> [Exercise prompt]: The reply should be an exact transcription of every record.

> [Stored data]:
_ _ _ _
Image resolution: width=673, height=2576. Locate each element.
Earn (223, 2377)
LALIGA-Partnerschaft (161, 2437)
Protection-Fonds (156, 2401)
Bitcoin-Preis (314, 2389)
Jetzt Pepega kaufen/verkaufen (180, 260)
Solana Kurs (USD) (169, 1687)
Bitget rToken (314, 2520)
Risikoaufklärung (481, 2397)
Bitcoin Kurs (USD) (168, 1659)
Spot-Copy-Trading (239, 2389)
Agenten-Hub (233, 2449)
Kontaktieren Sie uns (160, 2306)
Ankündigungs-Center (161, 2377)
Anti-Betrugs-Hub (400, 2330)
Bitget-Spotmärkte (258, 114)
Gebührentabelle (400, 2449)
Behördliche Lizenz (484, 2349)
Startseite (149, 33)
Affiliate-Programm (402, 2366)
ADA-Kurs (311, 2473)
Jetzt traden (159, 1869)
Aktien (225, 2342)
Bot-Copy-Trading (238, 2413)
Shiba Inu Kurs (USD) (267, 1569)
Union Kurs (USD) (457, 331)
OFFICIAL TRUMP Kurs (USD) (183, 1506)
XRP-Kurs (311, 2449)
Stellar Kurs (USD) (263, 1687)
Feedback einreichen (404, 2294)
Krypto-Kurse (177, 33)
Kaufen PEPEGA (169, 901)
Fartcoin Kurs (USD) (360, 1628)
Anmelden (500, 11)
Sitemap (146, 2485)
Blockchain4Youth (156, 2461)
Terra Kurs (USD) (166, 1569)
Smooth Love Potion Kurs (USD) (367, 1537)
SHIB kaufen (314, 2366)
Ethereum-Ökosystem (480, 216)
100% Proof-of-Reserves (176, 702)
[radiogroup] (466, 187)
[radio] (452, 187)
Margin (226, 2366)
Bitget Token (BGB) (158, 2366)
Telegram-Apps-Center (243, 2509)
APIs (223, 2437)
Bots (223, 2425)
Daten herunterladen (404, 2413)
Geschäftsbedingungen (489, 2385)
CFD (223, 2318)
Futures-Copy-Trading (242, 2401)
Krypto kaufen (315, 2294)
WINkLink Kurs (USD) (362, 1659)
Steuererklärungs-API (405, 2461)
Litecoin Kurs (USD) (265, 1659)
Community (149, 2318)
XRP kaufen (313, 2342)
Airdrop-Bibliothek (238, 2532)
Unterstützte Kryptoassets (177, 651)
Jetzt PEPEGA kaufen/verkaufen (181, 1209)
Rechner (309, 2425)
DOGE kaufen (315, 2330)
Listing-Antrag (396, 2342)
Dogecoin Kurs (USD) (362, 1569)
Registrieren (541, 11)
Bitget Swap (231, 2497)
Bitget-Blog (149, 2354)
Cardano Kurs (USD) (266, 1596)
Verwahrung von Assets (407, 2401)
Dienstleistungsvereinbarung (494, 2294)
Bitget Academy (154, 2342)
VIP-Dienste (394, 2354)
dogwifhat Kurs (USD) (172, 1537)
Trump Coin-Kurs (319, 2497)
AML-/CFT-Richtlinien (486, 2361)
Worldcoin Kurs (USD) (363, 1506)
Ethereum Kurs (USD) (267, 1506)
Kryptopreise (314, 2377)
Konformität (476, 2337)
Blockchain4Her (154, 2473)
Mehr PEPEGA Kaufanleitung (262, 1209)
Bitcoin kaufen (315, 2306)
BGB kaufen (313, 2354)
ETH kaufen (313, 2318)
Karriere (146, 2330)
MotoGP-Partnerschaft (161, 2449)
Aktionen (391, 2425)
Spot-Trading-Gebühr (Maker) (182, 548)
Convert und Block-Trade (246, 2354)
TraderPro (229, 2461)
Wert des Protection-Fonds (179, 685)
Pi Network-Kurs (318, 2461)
_ _ _ _
> [Result for this exercise]:
Image resolution: width=673, height=2576. Locate each element.
Earn (223, 2377)
LALIGA-Partnerschaft (161, 2437)
Protection-Fonds (156, 2401)
Bitcoin-Preis (314, 2389)
Jetzt Pepega kaufen/verkaufen (180, 260)
Solana Kurs (USD) (169, 1687)
Bitget rToken (314, 2520)
Risikoaufklärung (481, 2397)
Bitcoin Kurs (USD) (168, 1659)
Spot-Copy-Trading (239, 2389)
Agenten-Hub (233, 2449)
Kontaktieren Sie uns (160, 2306)
Ankündigungs-Center (161, 2377)
Anti-Betrugs-Hub (400, 2330)
Bitget-Spotmärkte (258, 114)
Gebührentabelle (400, 2449)
Behördliche Lizenz (484, 2349)
Startseite (149, 33)
Affiliate-Programm (402, 2366)
ADA-Kurs (311, 2473)
Jetzt traden (159, 1869)
Aktien (225, 2342)
Bot-Copy-Trading (238, 2413)
Shiba Inu Kurs (USD) (267, 1569)
Union Kurs (USD) (457, 331)
OFFICIAL TRUMP Kurs (USD) (183, 1506)
XRP-Kurs (311, 2449)
Stellar Kurs (USD) (263, 1687)
Feedback einreichen (404, 2294)
Krypto-Kurse (177, 33)
Kaufen PEPEGA (169, 901)
Fartcoin Kurs (USD) (360, 1628)
Anmelden (500, 11)
Sitemap (146, 2485)
Blockchain4Youth (156, 2461)
Terra Kurs (USD) (166, 1569)
Smooth Love Potion Kurs (USD) (367, 1537)
SHIB kaufen (314, 2366)
Ethereum-Ökosystem (480, 216)
100% Proof-of-Reserves (176, 702)
[radiogroup] (466, 187)
[radio] (452, 187)
Margin (226, 2366)
Bitget Token (BGB) (158, 2366)
Telegram-Apps-Center (243, 2509)
APIs (223, 2437)
Bots (223, 2425)
Daten herunterladen (404, 2413)
Geschäftsbedingungen (489, 2385)
CFD (223, 2318)
Futures-Copy-Trading (242, 2401)
Krypto kaufen (315, 2294)
WINkLink Kurs (USD) (362, 1659)
Steuererklärungs-API (405, 2461)
Litecoin Kurs (USD) (265, 1659)
Community (149, 2318)
XRP kaufen (313, 2342)
Airdrop-Bibliothek (238, 2532)
Unterstützte Kryptoassets (177, 651)
Jetzt PEPEGA kaufen/verkaufen (181, 1209)
Rechner (309, 2425)
DOGE kaufen (315, 2330)
Listing-Antrag (396, 2342)
Dogecoin Kurs (USD) (362, 1569)
Registrieren (541, 11)
Bitget Swap (231, 2497)
Bitget-Blog (149, 2354)
Cardano Kurs (USD) (266, 1596)
Verwahrung von Assets (407, 2401)
Dienstleistungsvereinbarung (494, 2294)
Bitget Academy (154, 2342)
VIP-Dienste (394, 2354)
dogwifhat Kurs (USD) (172, 1537)
Trump Coin-Kurs (319, 2497)
AML-/CFT-Richtlinien (486, 2361)
Worldcoin Kurs (USD) (363, 1506)
Ethereum Kurs (USD) (267, 1506)
Kryptopreise (314, 2377)
Konformität (476, 2337)
Blockchain4Her (154, 2473)
Mehr PEPEGA Kaufanleitung (262, 1209)
Bitcoin kaufen (315, 2306)
BGB kaufen (313, 2354)
ETH kaufen (313, 2318)
Karriere (146, 2330)
MotoGP-Partnerschaft (161, 2449)
Aktionen (391, 2425)
Spot-Trading-Gebühr (Maker) (182, 548)
Convert und Block-Trade (246, 2354)
TraderPro (229, 2461)
Wert des Protection-Fonds (179, 685)
Pi Network-Kurs (318, 2461)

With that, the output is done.